Crowd favorite Nihar Saireddy Janga, a fifth-grader who charmed the audience and many on social media with his slight voice and knowledge of obscure words, and Jairam Hathwar, whose brother Sriram Hathwar was a co-winner in 2014, were declared this year’s champions.Indian-Americans winning the Spelling Bee is not anything new. In fact, it will be news only if the champion is not an Indian-American!
The two Indian-American boys squared off against each other for more than 20 rounds
I wrote about Indian-Americans and the Spelling Bee, back in 2010. It feels wonderful to be able to look back at my own work from six years ago and present it again, especially to an audience that did not know me then ;)
Here is that essay:
It is almost a non-story anymore when an Indian- American kid wins the Scripps National Spelling Bee.
Last Friday, for the third year in a row and the eighth time in the past 12 years, an Indian-American student won it all. This year’s champion, Anamika Veeramani, won after out-dueling another Indian-American, Shantanu Srivatsa.
The linkage between the spelling bee and Indian- Americans started back in 1985 when Balu Natarajan won the event. That “kid” is now Dr. Natarajan, a physician with a specialty in sports medicine, who notes on his Web site that “winning the ‘bee’ was definitely an important experience,” and adds that he is more proud of being a good doctor and the work he does with his patients.
Given Natarajan’s profession, and the career choices of quite of a few other past winners, it is not a surprise that this year’s champion also plans to go into medicine. Anamika wants to be a cardiovascular surgeon.
It is far more intriguing that these champion spellers do not seem to be keen on careers in English literature.

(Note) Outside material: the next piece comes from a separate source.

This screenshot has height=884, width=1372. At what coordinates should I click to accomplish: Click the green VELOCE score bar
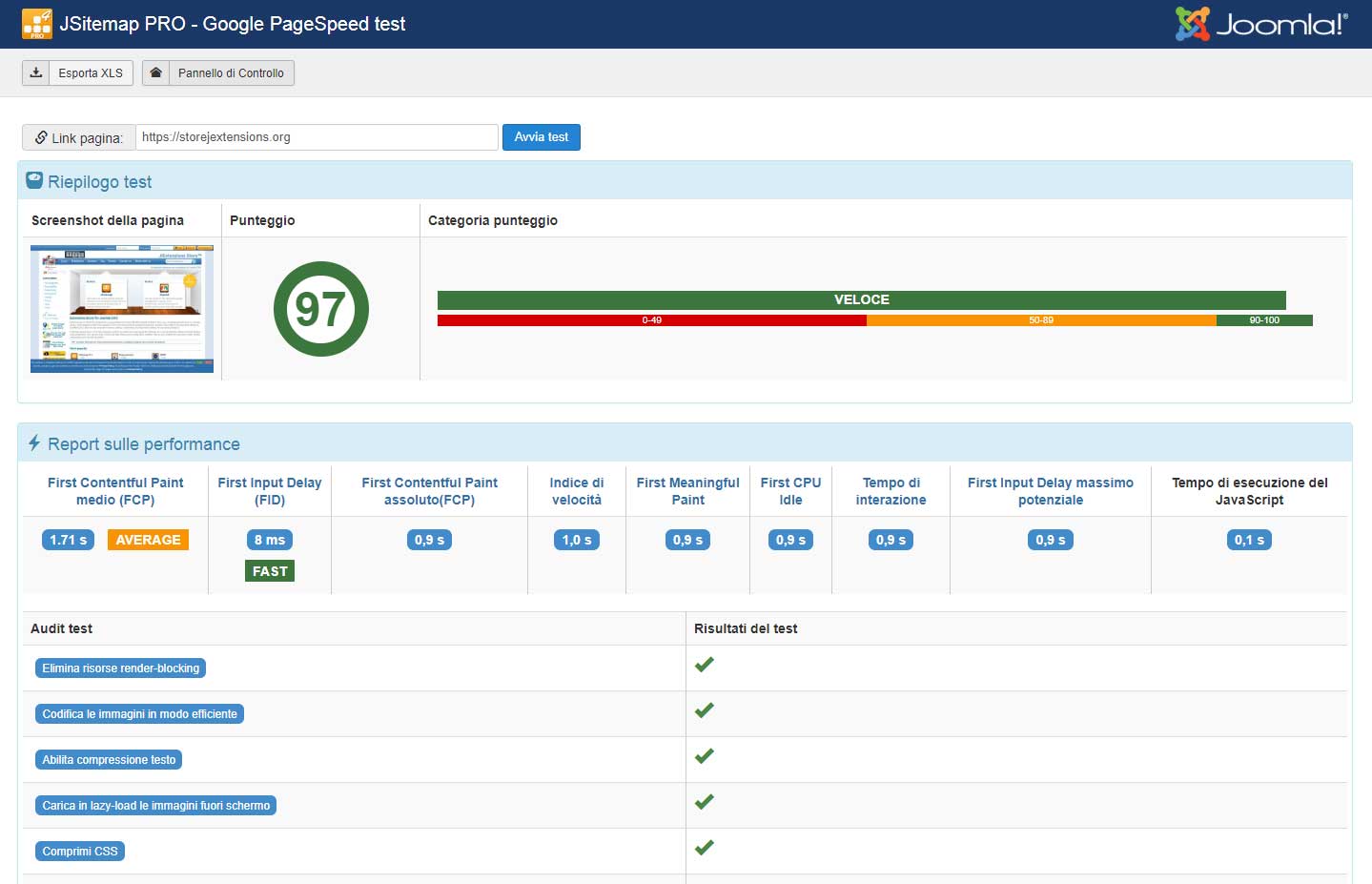[x=861, y=299]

It is not that these contestants lack an interest in literature, either — one, who is not even a teenager yet, lists “Gone With the Wind” as a favorite book.
Despite the rather jaded reaction to yet another Indian- American winning the bee, the champion’s first and last names caught my attention. There was a fantastic message in her first name being Anamika, a Sanskrit name that literally translates to “without a name.” Like “anonymous.”
One might wonder then why parents would name a child “anonymous.” Well, it’s because there is a much more profound and philosophical meaning behind that name. “Anamika” means that there are not enough words to describe the value, beauty and importance — the equivalent in English is when we say something like “there are no words to describe it.”
Thus, it is quite a linguistic irony that the Spelling Bee recognizes kids who are talented with words, while this year’s winner has a name that means there aren’t enough words to describe her preciousness!
The champion’s last name, Veeramani, suggested an origin in Tamil Nadu, a state in southern India. Tamil Nadu, or the “land of the Tamils,” is where most of India’s Tamil-speaking population is concentrated. A significant minority of neighboring Sri Lanka’s population is also Tamil.
Having been raised a Tamil, with immediate and extended families still living in Tamil Nadu, I naturally was curious about Anamika’s parents. I even checked with my father to find out whether we might know them, and was a tad disappointed at being unable to bridge the degrees of separation. But that’s understandable, given that there are an estimated 75 million Tamils worldwide.
Anamika’s parents’ names turn out to be equally cinematic of sorts. The father’s name is Alagaiya and the mother is Malar. In the Tamil language, “malar,” as a noun, means a flower. The same word also can be used as a verb to mean “to bloom.” The father’s name is derived from a Tamil word for beauty — “Alagu.”
Typically it is only in fictional worlds that someone named “flower” would marry one named “beauty” and then together they would have a child named “anonymous,” who would go on to win a championship that is all about words. Real life, yet again, is more exciting and dramatic than fiction.
The Indian-American dimension of the spelling bee is as much a story of immigration to the United States as it is a reflection of a common heritage of having been British colonies, which is the reason English is the lingua franca. America and India were once a part of the British Empire, where the sun never set.
One particular connection is quite poignant. Lord Cornwallis, who was the governor-general of British India from 1786 to 1793, previously had served the crown as an army officer during the American War of Independence. It is strange that after surrendering to George Washington and returning to England with Benedict Arnold, Cornwallis was rewarded with a powerful and influential posting in India.
To paraphrase Paul Harvey, now you know “the rest of the story” behind the non-story of yet another Indian-American winning the spelling bee.